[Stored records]
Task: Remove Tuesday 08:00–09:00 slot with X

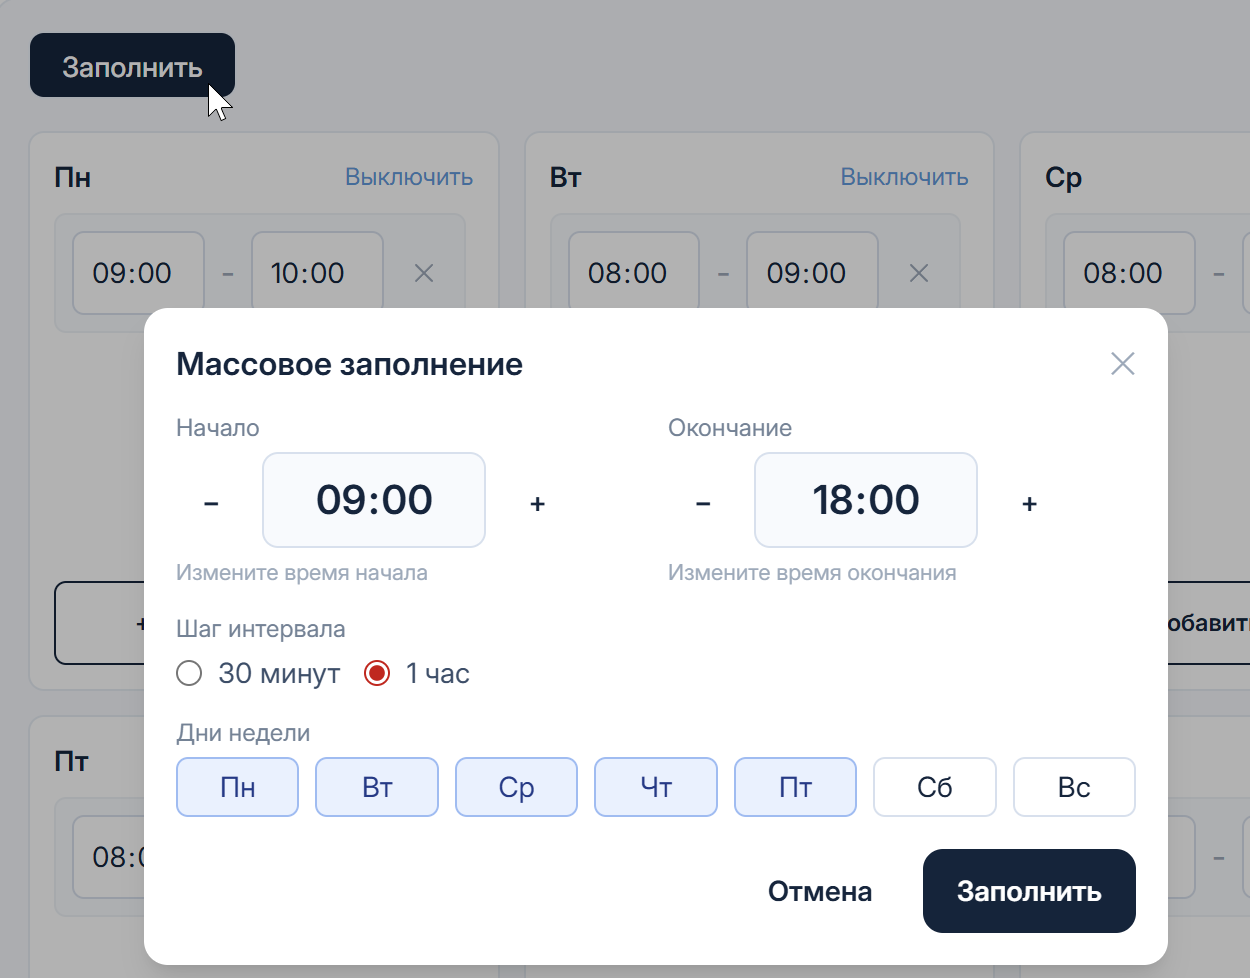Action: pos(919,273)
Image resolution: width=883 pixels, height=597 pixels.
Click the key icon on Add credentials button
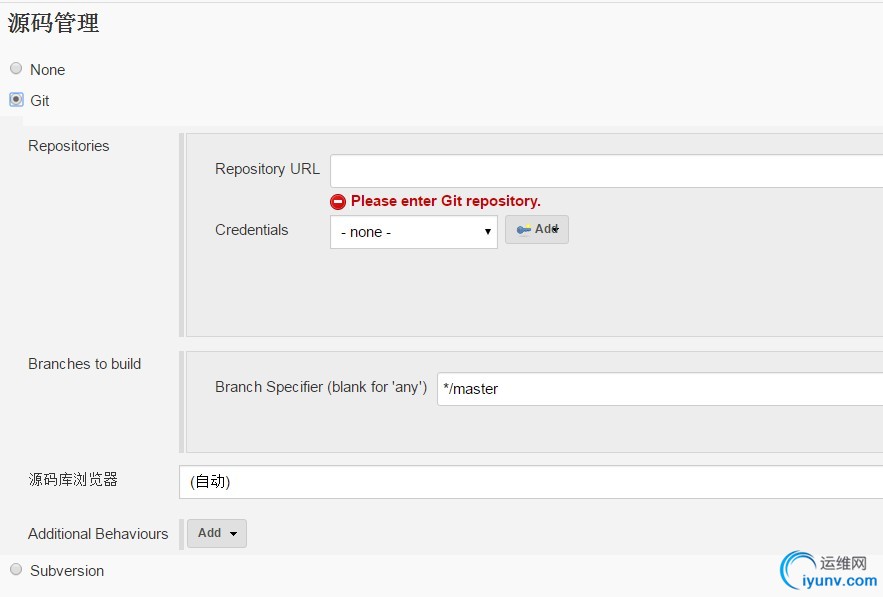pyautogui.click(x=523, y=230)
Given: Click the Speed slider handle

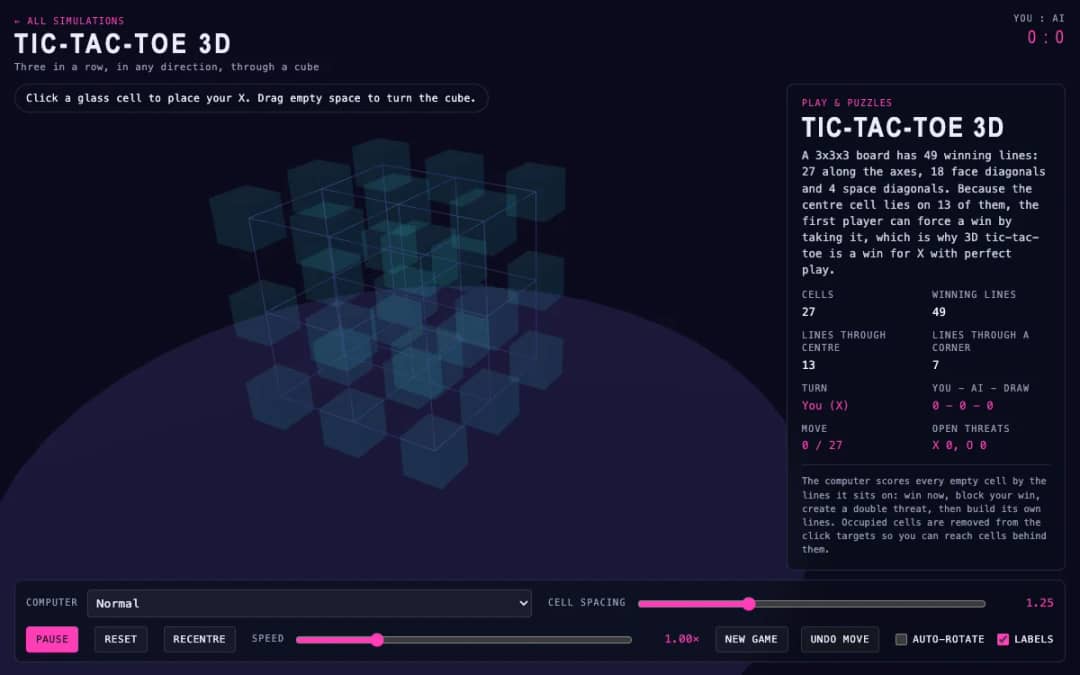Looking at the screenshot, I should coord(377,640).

# WHAT YOU NEED TO DO:
Output the lines above in full and exactly as given, omitting any pictures.

# EXERCISE SOLUTION:
Task: Remove Tuesday 08:00–09:00 slot with X

Action: pos(919,273)
Image resolution: width=883 pixels, height=597 pixels.
Click the key icon on Add credentials button
pyautogui.click(x=523, y=230)
Given: Click the Speed slider handle

Looking at the screenshot, I should coord(377,640).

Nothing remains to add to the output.